While the researchers can’t say for sure that the detergents in the
pods are more powerful than traditional laundry detergent, the
symptoms after exposure to the pods seem more serious, Smith said.
“These are severe symptoms that we haven’t seen in the past with
traditional laundry detergent that we’re now seeing with these new
pods,” he said.
“The symptoms are a very broad spectrum,” Smith said. “It’s not only
the amount, but the route of exposure too.”
[to top of second column] |
Dr. Michael Gray of the Abrahamson Pediatric Eye Institute at
Cincinnati Children's Hospital Medical Center in Ohio recently wrote
about 10 cases of laundry detergent pod exposures.
Speaking of the research by Smith's group, Gray said, “They saw well
over 100 corneal abrasions. . . . Certainly this is a nationwide
problem.”
“A corneal abrasion is basically a scratch on the cornea,” said
Gray, who wasn't involved in the new study. In the cases he wrote
about in the Journal of the American Association for Pediatric
Ophthalmology and Strabismus, Gray believes the chemicals caused the
scratches.
Smith said parents need to recognize the toxicity of these laundry
detergent pods. They also need to close the packages and put them
away in a locked cabinet.
“We’re actually recommending if parents have young children in the
home, they should use traditional laundry detergent,” he said.

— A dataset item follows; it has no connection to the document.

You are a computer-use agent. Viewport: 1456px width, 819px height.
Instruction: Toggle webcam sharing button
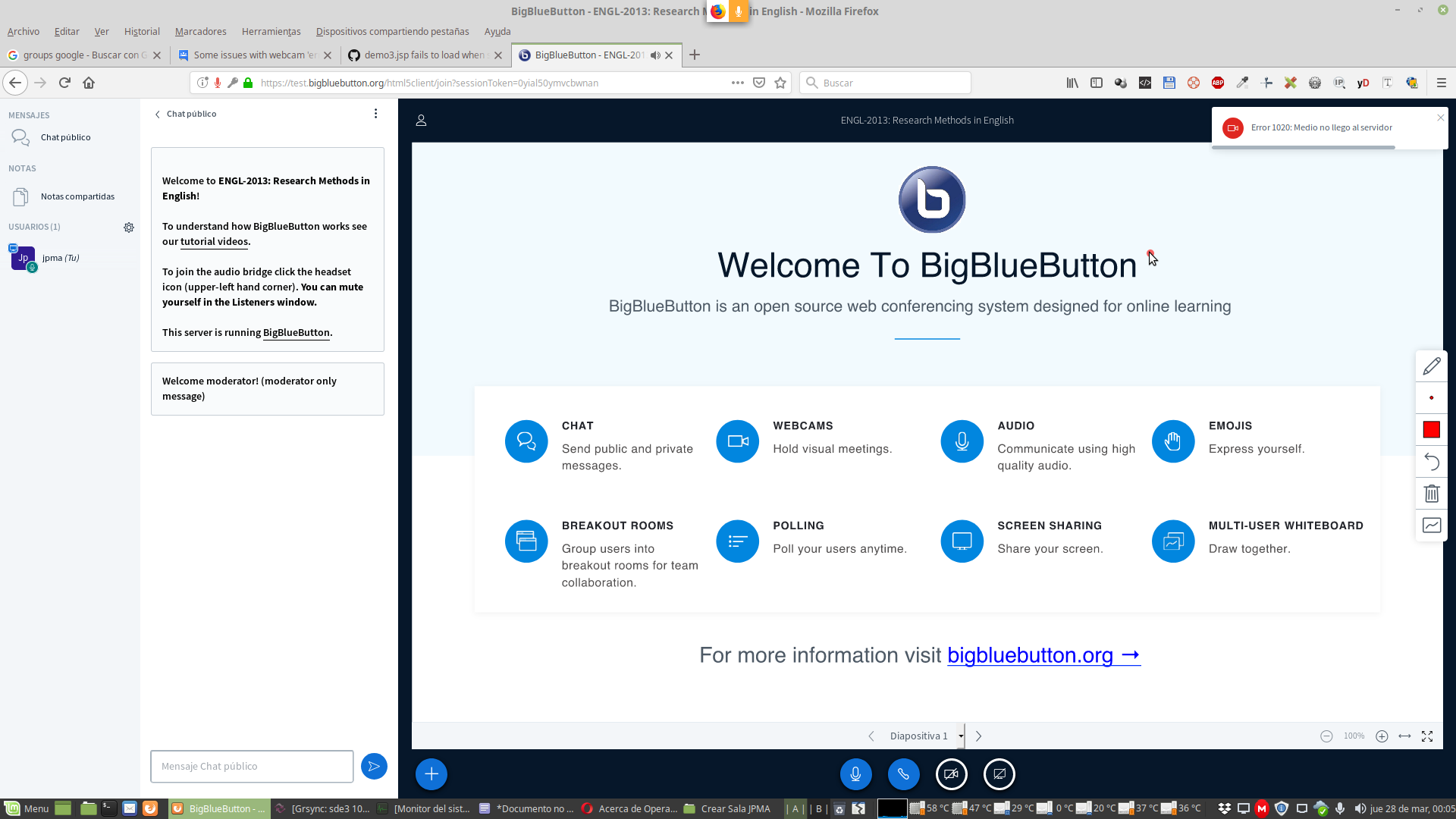click(x=951, y=774)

Gray said the pods need to be treated like any other chemical. “They
need to be kept out of reach and they need to be locked up,” he
said.
Smith said industry is moving in the right direction by crafting new
and more child-resistant packaging.
In 2012, for example, Tide said it would add a safety latch to its
detergent pods, after a child was hospitalized for swallowing the
contents. (See Reuters story of May 25, 2012, here: http://reut.rs/1sua9AJ.)
Smith doesn’t think any current packaging is truly child resistant,
however.
“These are continuing examples of a systemic problem we have in this
country,” he said. “It’s that our products are designed by adults
for the use and convenience of adults.”
SOURCES: http://bit.ly/uFc4g2 Pediatrics, online November 11, 2014,
and http://bit.ly/1uQ1I8J Journal of the American Association for
Pediatric Ophthalmology and Strabismus, October 2014.